YOUR SOLIN GENERATED RECIPE
Crispy Sweet Potato Wedges with Turkey Bacon Crumbles
Enjoy a delightful twist on comfort food with oven-roasted sweet potato wedges perfectly seasoned and served with savory turkey bacon crumbles. Topped with a freshly poached egg for an added protein boost, this dish balances crispy textures with rich flavors, making it an ideal meal for breakfast, lunch, or dinner.
INGREDIENTS
1 medium Sweet Potato
3 slices Turkey Bacon
2 large Eggs
1 teaspoon Olive Oil
1 teaspoon Smoked Paprika
Salt & Pepper to taste
PREPARATION
Preheat your oven to 425°F.
Wash the sweet potato thoroughly and cut it into wedges. Place the wedges in a bowl.
Drizzle the olive oil over the sweet potato wedges, and sprinkle with smoked paprika, salt, and pepper. Toss to evenly coat.
Arrange the wedges on a baking sheet in a single layer. Roast in the oven for 25-30 minutes until the edges are crispy and the centers are tender. Flip halfway through for even cooking.

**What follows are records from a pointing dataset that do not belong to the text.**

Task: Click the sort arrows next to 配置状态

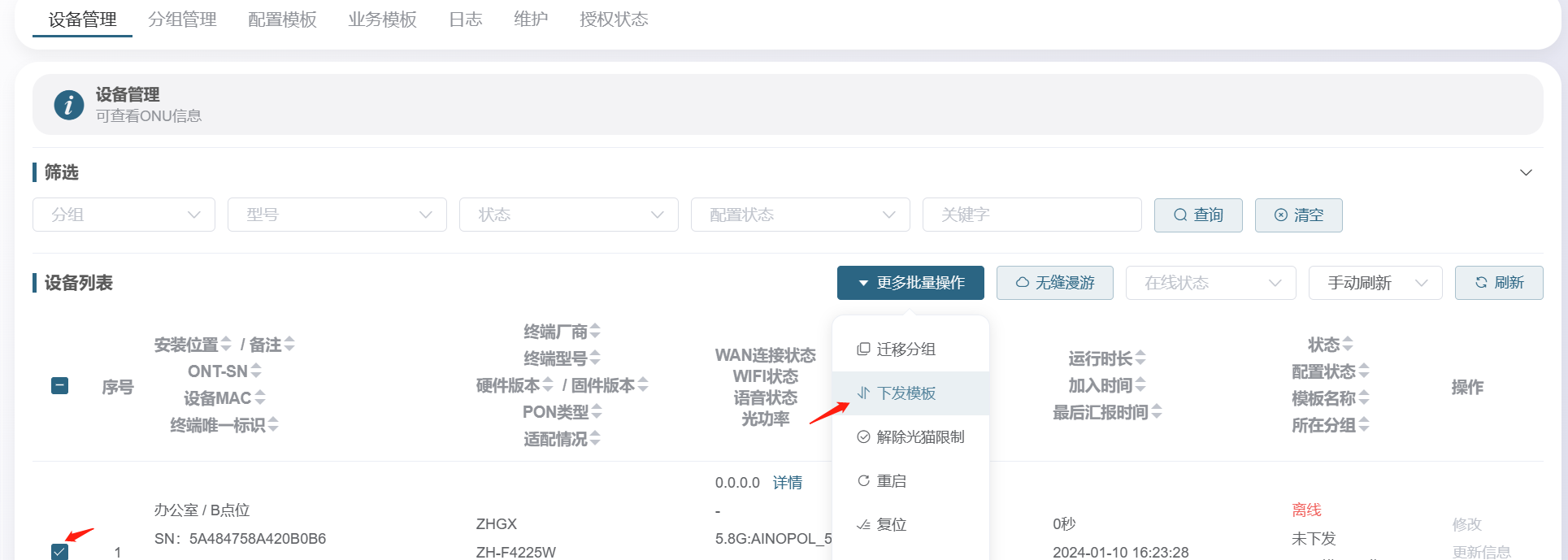Action: tap(1364, 371)
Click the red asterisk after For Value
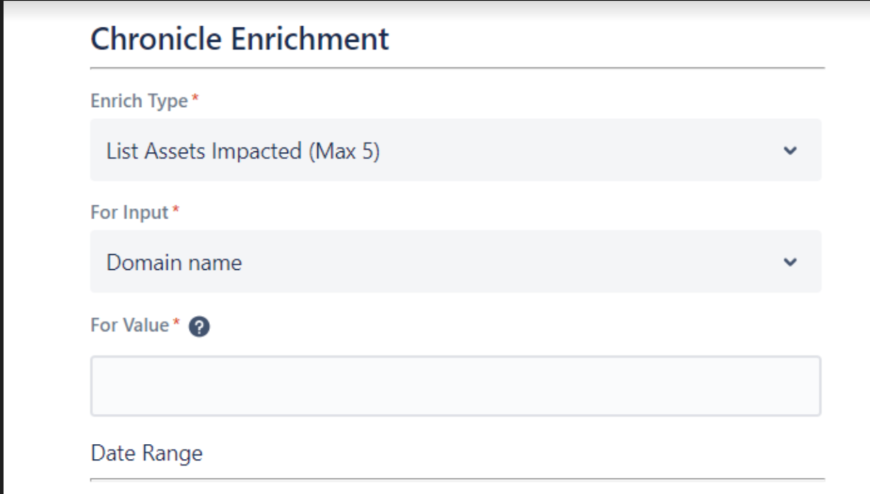The image size is (870, 494). pyautogui.click(x=176, y=324)
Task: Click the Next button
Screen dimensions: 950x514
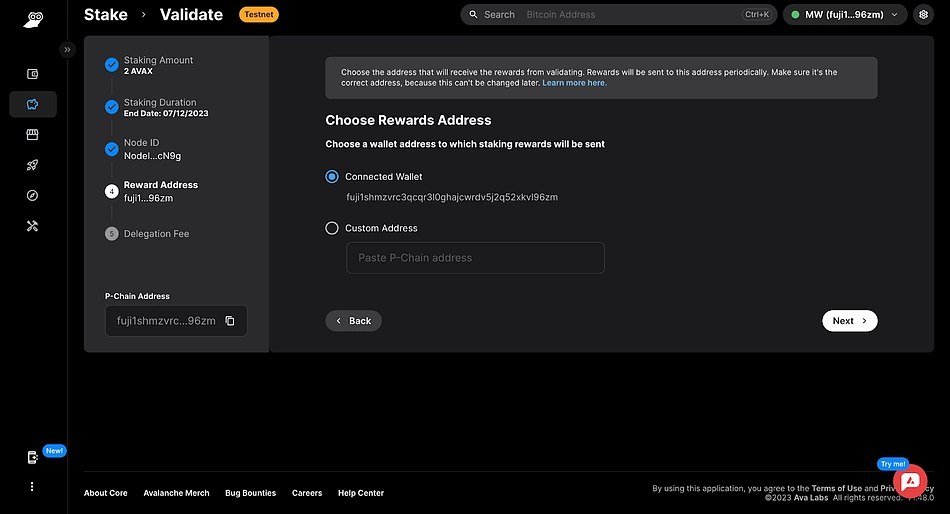Action: (849, 321)
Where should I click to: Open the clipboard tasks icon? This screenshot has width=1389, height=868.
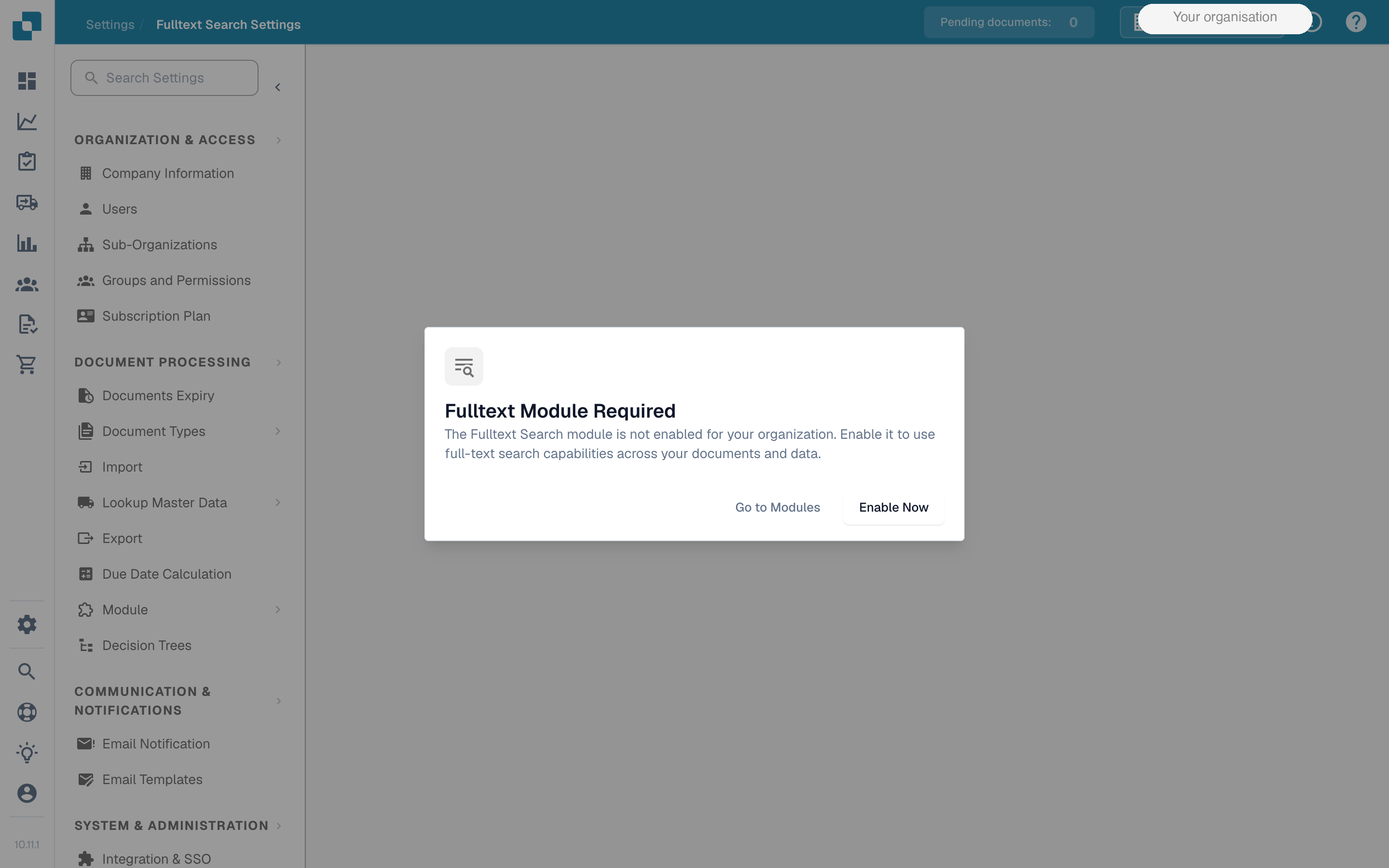[27, 162]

While the wedges are roasting, cook the turkey bacon in a skillet over medium heat until crispy. Once done, let it cool slightly and crumble into pieces.
In a separate pot, bring water to a gentle simmer. Crack the eggs into a small bowl and gently slide them into the water. Poach the eggs for about 3-4 minutes until the whites are set but the yolks remain runny. Remove with a slotted spoon and drain on paper towels.
Plate the crispy sweet potato wedges, sprinkle the turkey bacon crumbles on top, and carefully place a poached egg over the wedges.
Finish with an extra pinch of salt and pepper if desired and serve immediately.